Stormy weather ahead...

Atmospherics today were relatively good, maybe the nice weather or the fact it was their lead negotiator’s birthday (since we negotiate in his building he even offered us leftover cake from an earlier workplace celebration), or maybe it was because we only discussed a few minor issues. But stormy weather lies ahead. I am excited and worried, because we are moving to the high stakes controversial stuff like our right to strike, wages, discipline procedures, review procedures, and job security.

Today there was not too much to talk about. We gave them a copy of a half finished counter proposal on grievances. They gave us a completed counter on supplies and equipment, a topic on which we’ve spent WAY too much time in my opinion. Let's focus on the grievance issues, since this is a key part of our contract:

Grievances: Alex our lead negotiator today explained key aspects of our half finished counter proposal. Essentially, the union wants to own the grievance procedure and specifically the right to file a grievance on behalf of an individual even if the individual does not sign the grievance. Essentially, we want a low barrier for filing a grievance and a high barrier for halting this process, administration wants the reverse. Besides that, we want a longer time period to file a grievance, whereas they want a very short time window (e.g. something bad happens to employee, employee must initiate the grievance process within 10 days of that, problem is, often you're not immediately aware something happened, or you are not able to meet your Chair within 10 days because of scheduling problems).

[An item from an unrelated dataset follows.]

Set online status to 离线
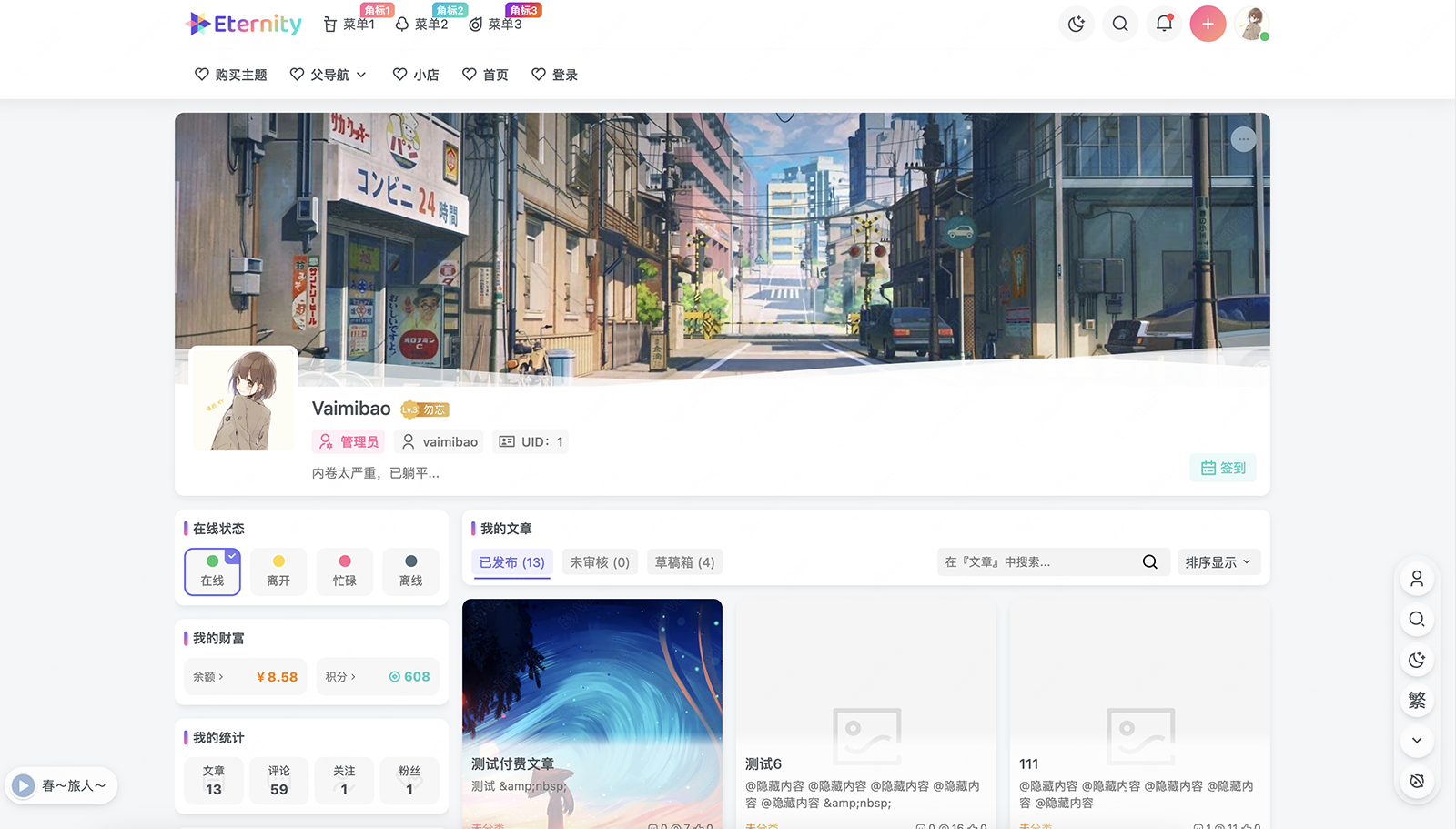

Regarding who "owns" the grievance (employee or union), I’m still not sure about all the issues here. Obviously if a member has to sign a grievance, intimidation factors may work against this. Administration’s concern is that such matters are often best resolved informally and grievances will escalate matters, an example was cited of an employee who really did not want to be at a grievance (this was another MSU union I presume) who started crying. We explained the union would be reasonable in these matters. So hopefully all sides can work something out. Commonsense tells me that if a member does not want their issue trapped in a high stakes, high visibility grievance procedure, then how would the union even know about this issue? It’s true there could be a widespread problem the union wants to file a grievance about and that I the meek employee might not want to be involved in that and might have to testify. But isn’t the whole point of the union so that I have a means of redressing problems in the workplace rather than meekly accepting them out of fear?

I did not have time to review their counter on supplies, they said it had 4 bullet points that essentially dove tailed with our proposal. All I can say is that it is ridiculous that the administration is fighting over the wording of simple things like access to buildings and mailboxes, I need to sit down and see if in this latest proposal they have stopped being so recalcitrant.

For Thursday: I suppose they will respond to our grievance counter proposal. Oops, just got an email from Alex (UNTF staff) that we have to meet on Wednesday to work on some more stuff, so I guess more stuff will be discussed.